> [Aim of the task] Starting at the line with "Open the Cinavia removal module", return every line through the final one of the data, word for word. Pictures stay out.

> [Exercise data]
• • • • •

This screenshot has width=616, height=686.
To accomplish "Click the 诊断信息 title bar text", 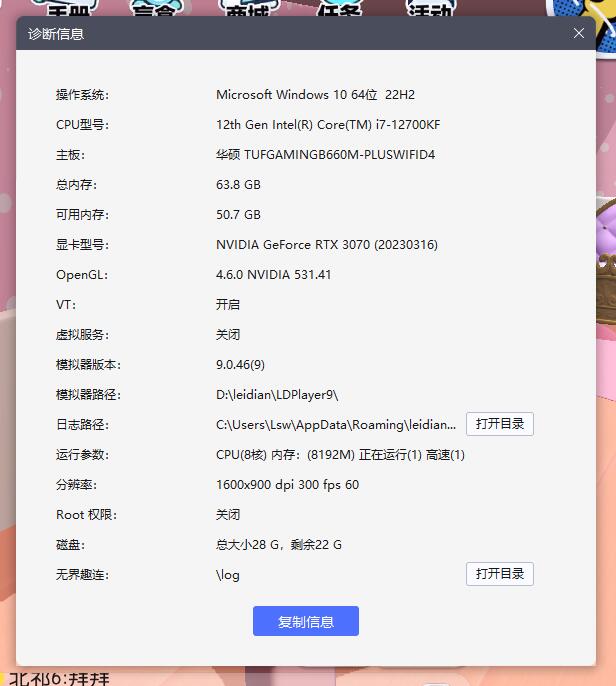I will pos(56,34).
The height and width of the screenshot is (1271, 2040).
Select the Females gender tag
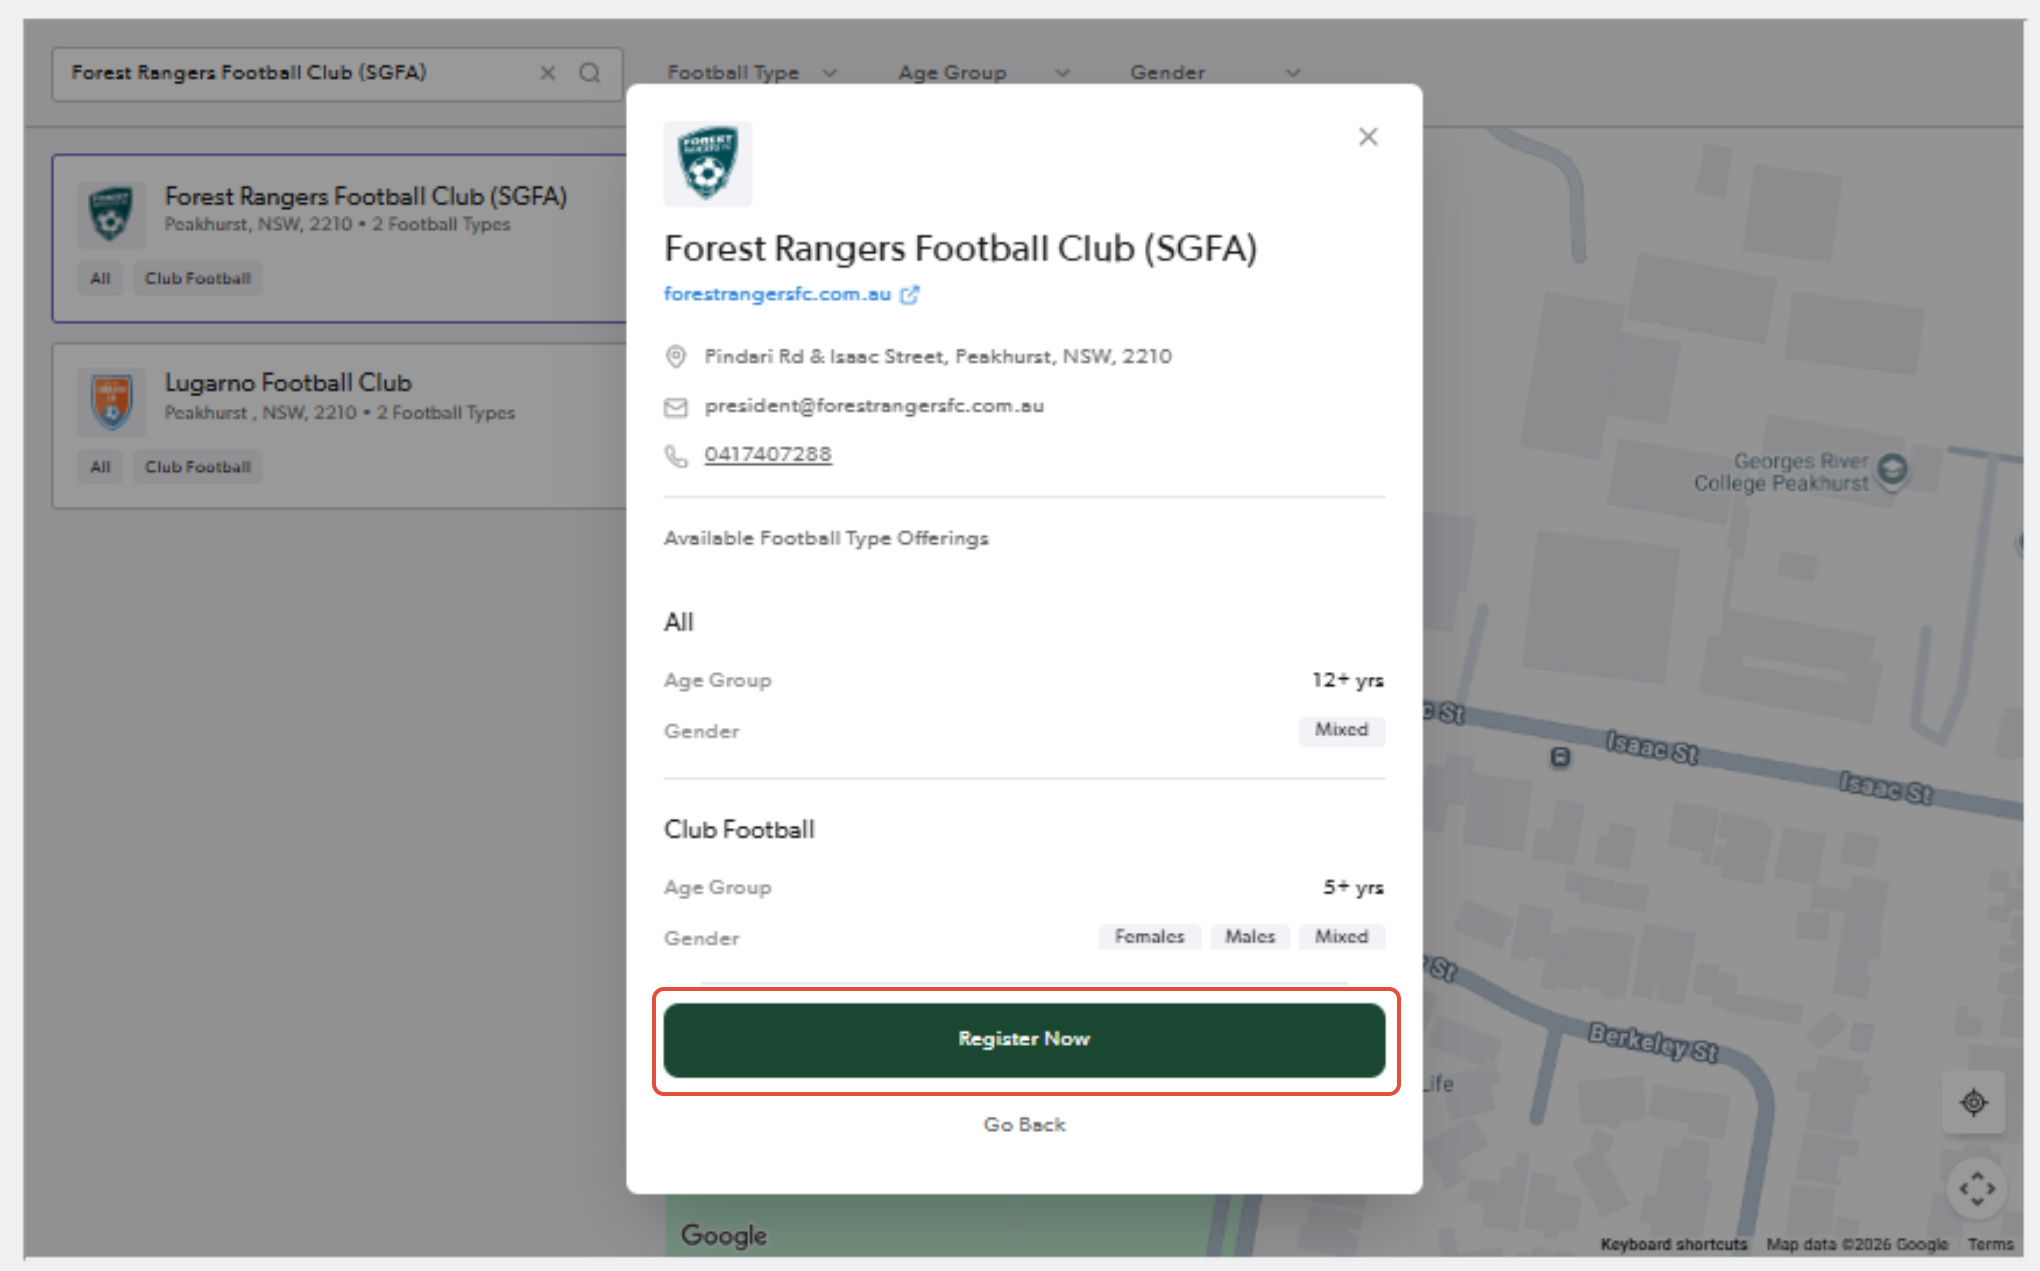(1150, 937)
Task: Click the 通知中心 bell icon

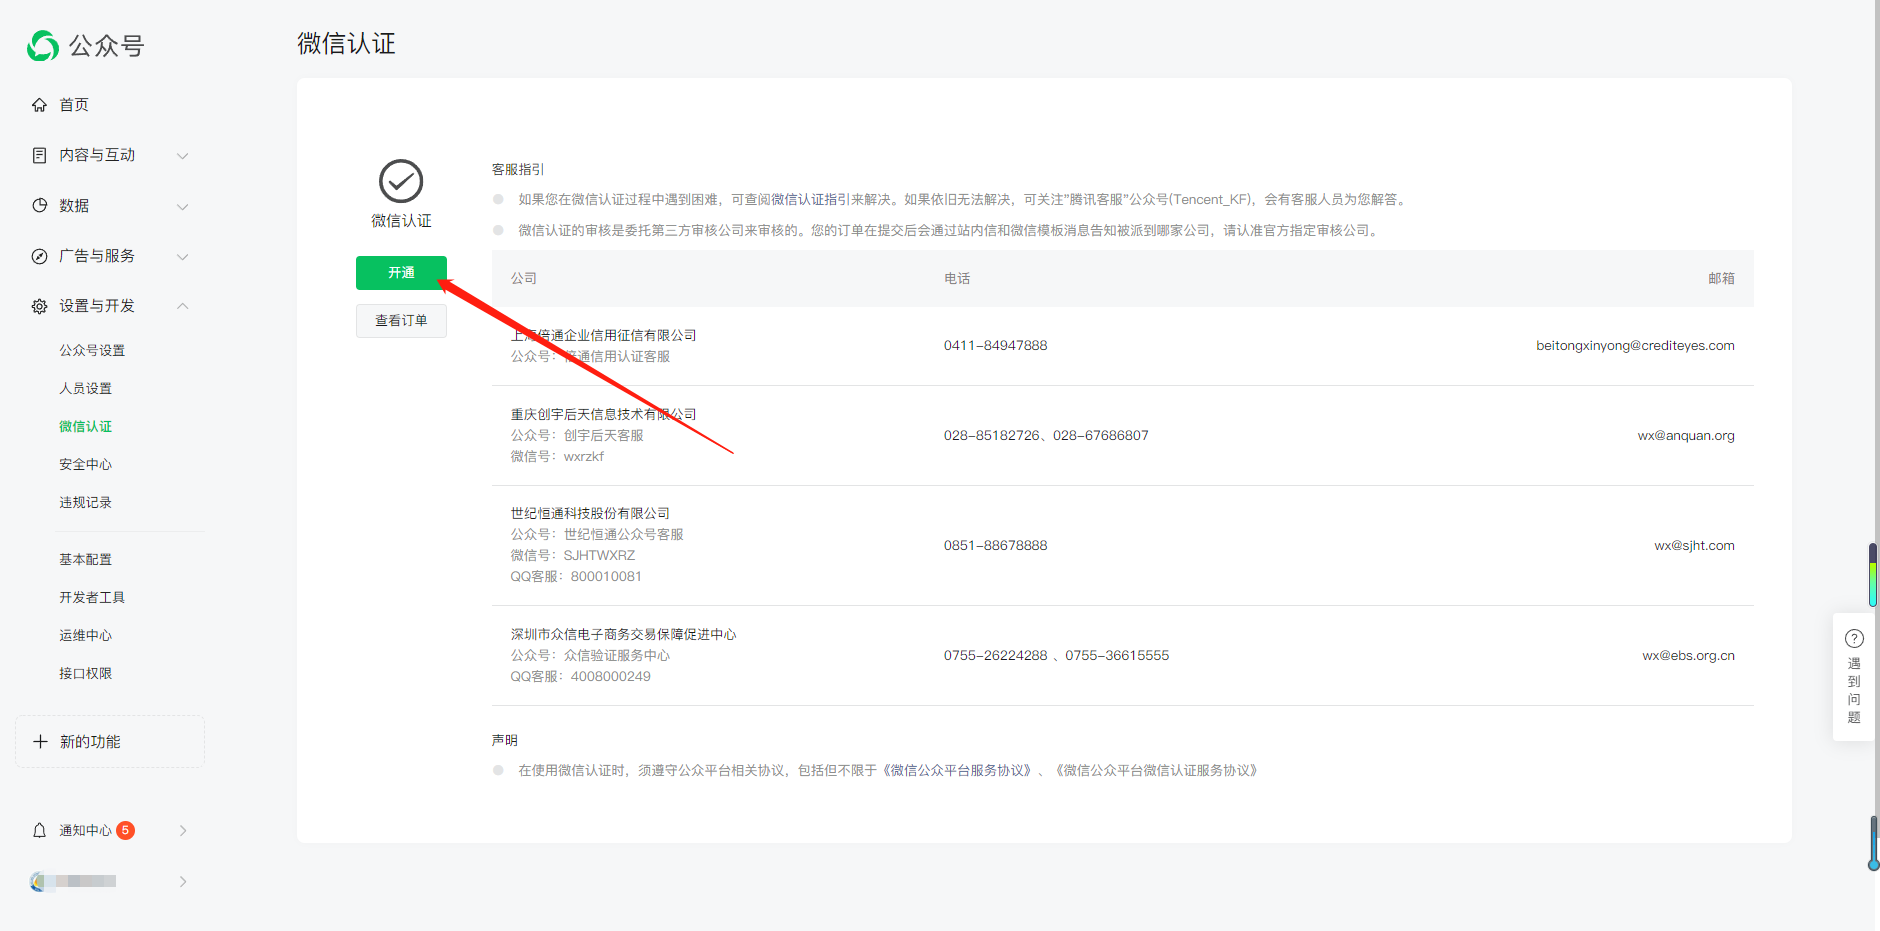Action: pos(40,831)
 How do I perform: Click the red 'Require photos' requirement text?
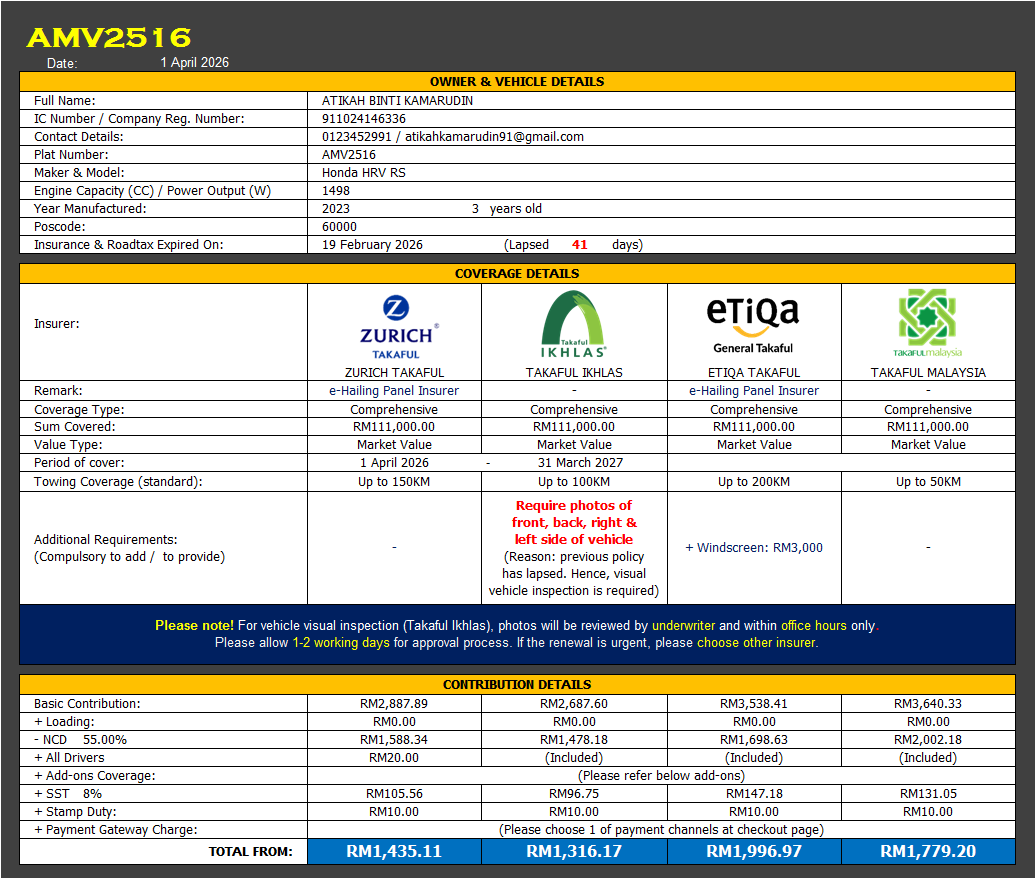coord(574,522)
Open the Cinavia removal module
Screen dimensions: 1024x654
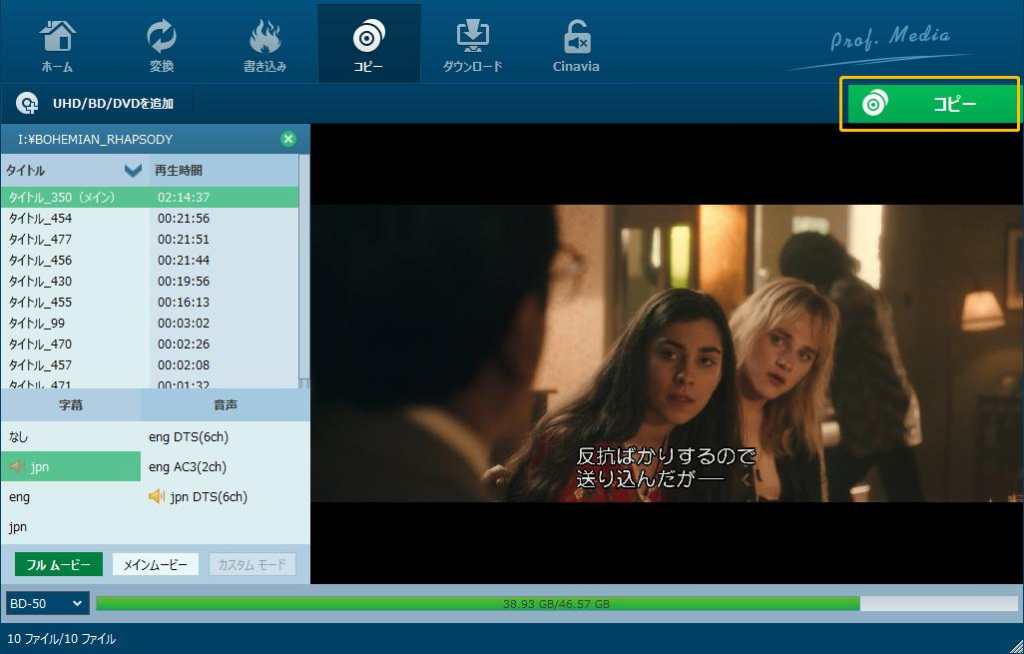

• • • • •

> [Reply to the task]
Open the Cinavia removal module
Screen dimensions: 1024x654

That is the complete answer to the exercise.